Cela dit, des tendances plus positives se sont dégagées dernièrement. L’effet de levier moyen sur les nouveaux prêts senior reste inférieur au sommet d’avant crise et devrait se stabiliser sur les niveaux actuels, la contribution moyenne des capitaux propres dans les opérations de rachat d’entreprises (« buyouts ») augmentant et se situant désormais plus proche des 50 % que des 40 % observés en 2013-2015. Il s’agit de facteurs positifs pour les taux de recouvrement, facteurs de nature à nuancer les propos ci-dessus.

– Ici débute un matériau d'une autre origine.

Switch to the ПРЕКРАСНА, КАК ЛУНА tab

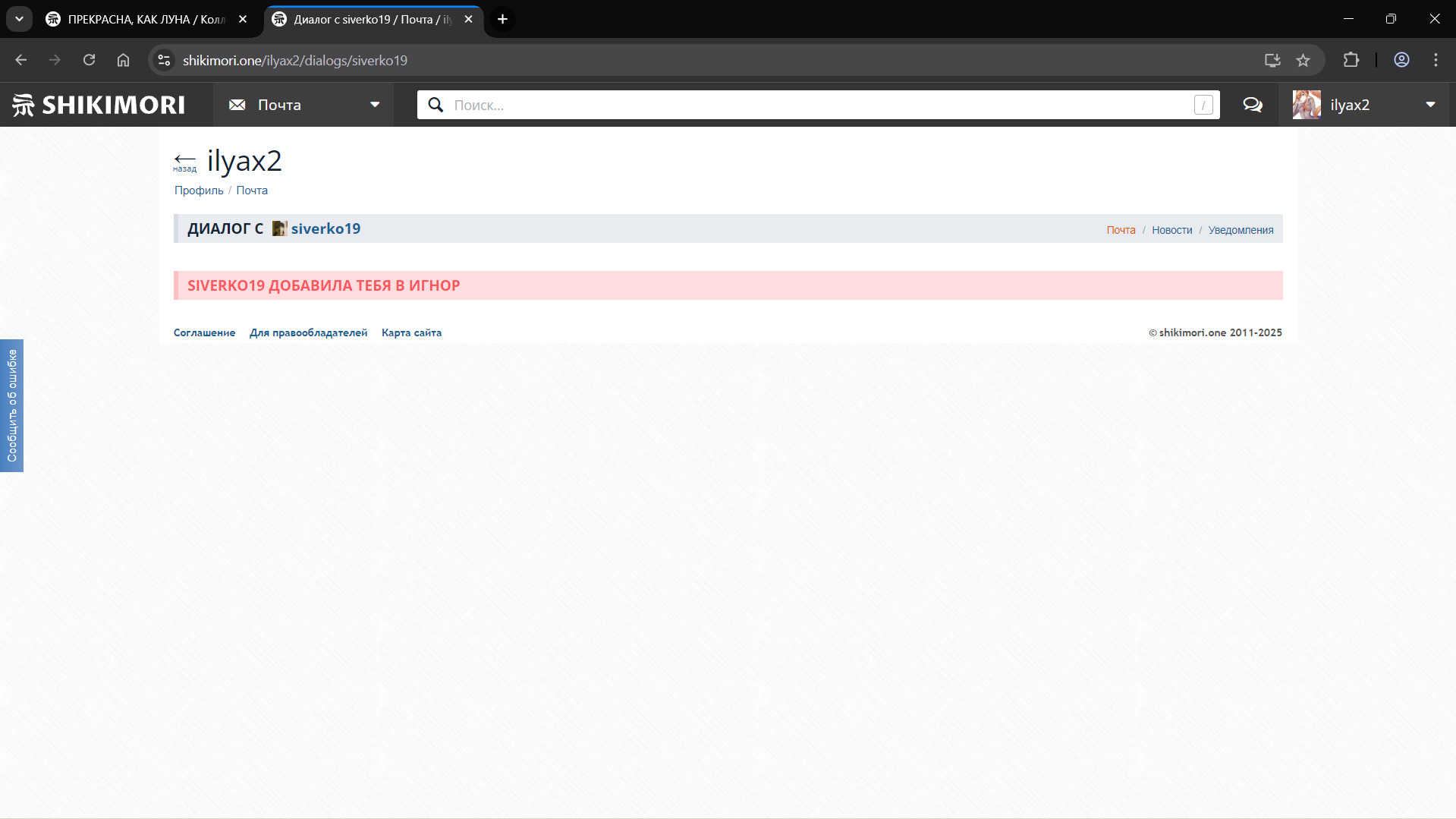[146, 19]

Les investisseurs doivent se poser la question suivante : les conditions d’une opération donnée offrent-elles une rémunération suffisante pour compenser l’augmentation du risque induit par la suppression des clauses de sauvegarde ? Cela peut très bien être le cas compte tenu du contexte des autres classes d’actifs, mais il est incontestable que cette moindre protection des prêteurs n’est pas la bienvenue. Alors, que doivent faire les investisseurs ? Exiger une prime de risque plus élevée en guise de compensation semble être une solution évidente, même si les spreads sur le marché des prêts sont restés globalement stables au cours des dernières années, alors qu’ils se serreraient sur les autres marchés. Toutefois, étant donné la nécessité des investisseurs de placer leur trésorerie quand les entrées de capitaux sont élevées, faire preuve de dédain vis à vis de ces marchés (en refusant d’y participer) constitue un jeu dangereux. La création d’une sorte de syndicat des investisseurs visant à contester les nouvelles pratiques de clauses serait probablement la solution la plus efficace. Les investisseurs sont cependant réticents à suivre cette stratégie car chacun préfère que ce soit les autres qui fournissent les efforts. En outre, les investisseurs peuvent manquer des opportunités d’investissement au cours d’un tel mouvement de contestation. Si l’on considère ce désir partagé par l’ensemble des investisseurs et la nécessité d’investir les capitaux entrants, l’on se trouve face à un problème difficile à résoudre. Peut-être que seule une crise incitera les investisseurs à réclamer le même niveau de protection que par le passé.